--- Objective 1 ---
Transcribe the passage of the currency market commentary starting at "AUD/USD traded around" and ending at "average at 0.6447.".
--- Objective 2 ---
Repeat word for word the lines of the records starting at the line that contains "This screenshot has width=157, height=194." and ending at the line that contains "click(241, 34)", with both of those lines included.

--- Quoted text ---
------
AUD/USD traded around 0.6500 on Wednesday. Daily technical analysis shows a continued bullish bias as the pair has broken above the 34-day simple moving average of 0.6465, indicating that short-term price momentum is strengthening. The 14-day relative strength index (RSI) of the daily chart is slightly above 50. In addition, on the upside, AUD/USD may explore the area around the seven-month high of 0.6552 set on June 16, followed by the upper line of the ascending channel around 0.6570. A break below this level further points to the 0.6600 round number mark. Immediate support appears at 0.6465 of the 34-day simple moving average. A break below this level will weaken short-term price momentum and exert downward pressure on AUD/USD to test the lower line of the ascending channel at 0.6450, which is consistent with the 50-day simple moving average at 0.6447.

 

Consider going long on AUD near 0.6500 today, Stop Loss: 0.6490, Target: 0.6550, 0.6560

 

 

GBP/USD

 

The British pound extended its three-day rally this week, driven by positive market sentiment regarding a ceasefire in the conflict between Israel and Iran. However, the ceasefire remains fragile as both sides attack each other near or after the deadline proposed by Washington. GBP/USD is now trading above 1.3660 after falling below 1.3600 earlier, Data showed that US new home sales fell 13.7% in May to 623,000 units from 722,000 units in April. In the UK, the dovish stance of Bank of England Governor Andrew Bailey limited the gains of GBP/USD, as he said that interest rates may be cautiously lowered due to the weak job market. In the week, the UK economic calendar will include the release of the BoE speaker and growth data. In the US, durable goods orders, Fed speech, GDP and inflation data are likely to set the tone for the GBP/USD pair.
------
--- Data supplied ---

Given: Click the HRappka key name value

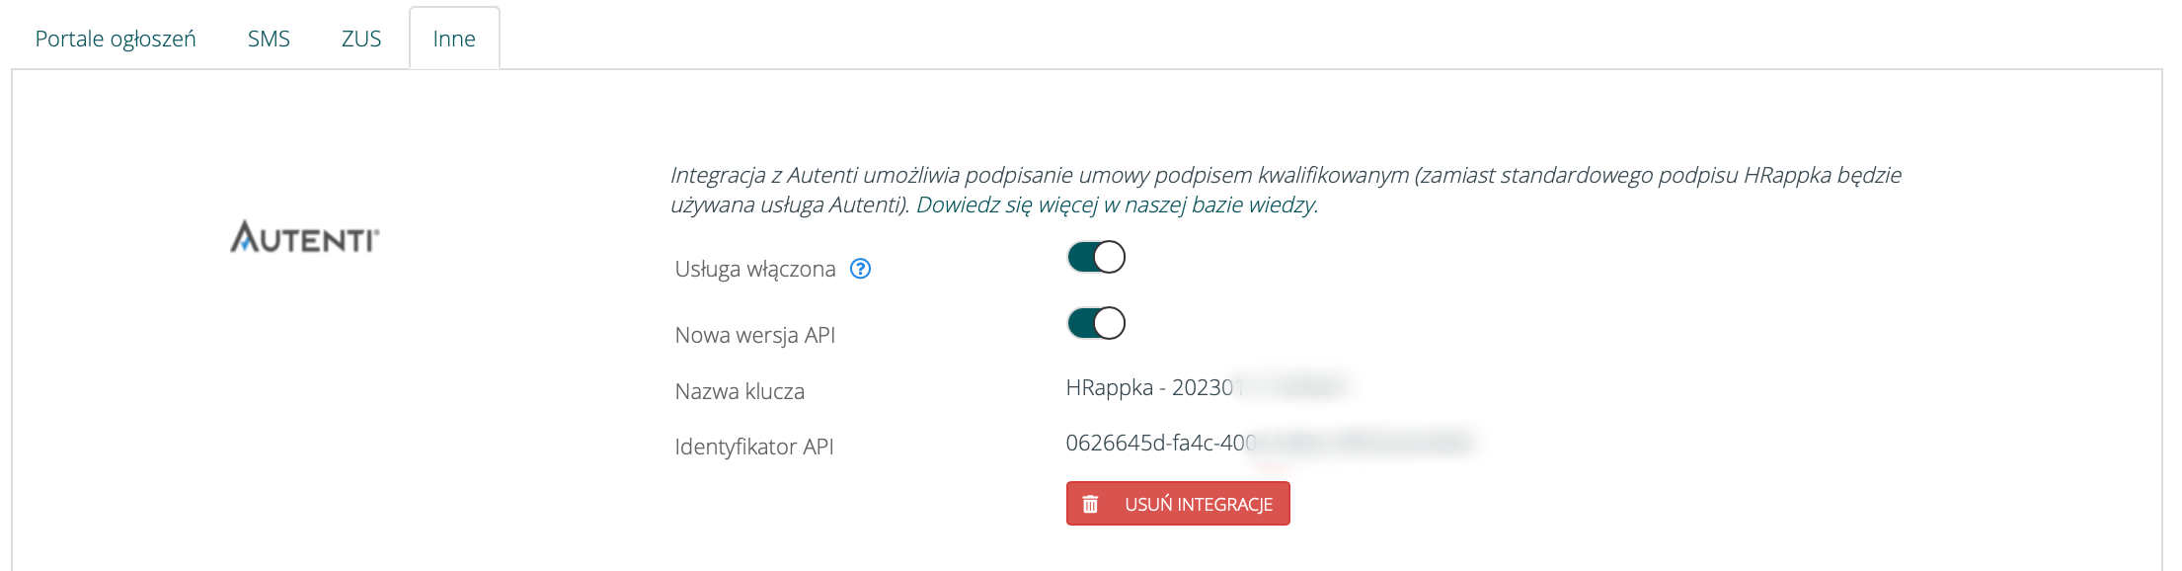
------
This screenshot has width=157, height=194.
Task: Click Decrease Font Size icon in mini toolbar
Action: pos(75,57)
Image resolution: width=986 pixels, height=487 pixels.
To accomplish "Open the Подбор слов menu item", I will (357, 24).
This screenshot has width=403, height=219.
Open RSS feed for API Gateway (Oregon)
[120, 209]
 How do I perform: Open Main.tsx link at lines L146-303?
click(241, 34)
------
--- Final result 1 ---
AUD/USD traded around 0.6500 on Wednesday. Daily technical analysis shows a continued bullish bias as the pair has broken above the 34-day simple moving average of 0.6465, indicating that short-term price momentum is strengthening. The 14-day relative strength index (RSI) of the daily chart is slightly above 50. In addition, on the upside, AUD/USD may explore the area around the seven-month high of 0.6552 set on June 16, followed by the upper line of the ascending channel around 0.6570. A break below this level further points to the 0.6600 round number mark. Immediate support appears at 0.6465 of the 34-day simple moving average. A break below this level will weaken short-term price momentum and exert downward pressure on AUD/USD to test the lower line of the ascending channel at 0.6450, which is consistent with the 50-day simple moving average at 0.6447.

--- Final result 2 ---
This screenshot has width=157, height=194.
Task: Click Decrease Font Size icon in mini toolbar
Action: pos(75,57)
Image resolution: width=986 pixels, height=487 pixels.
To accomplish "Open the Подбор слов menu item", I will (357, 24).
This screenshot has width=403, height=219.
Open RSS feed for API Gateway (Oregon)
[120, 209]
 How do I perform: Open Main.tsx link at lines L146-303?
click(241, 34)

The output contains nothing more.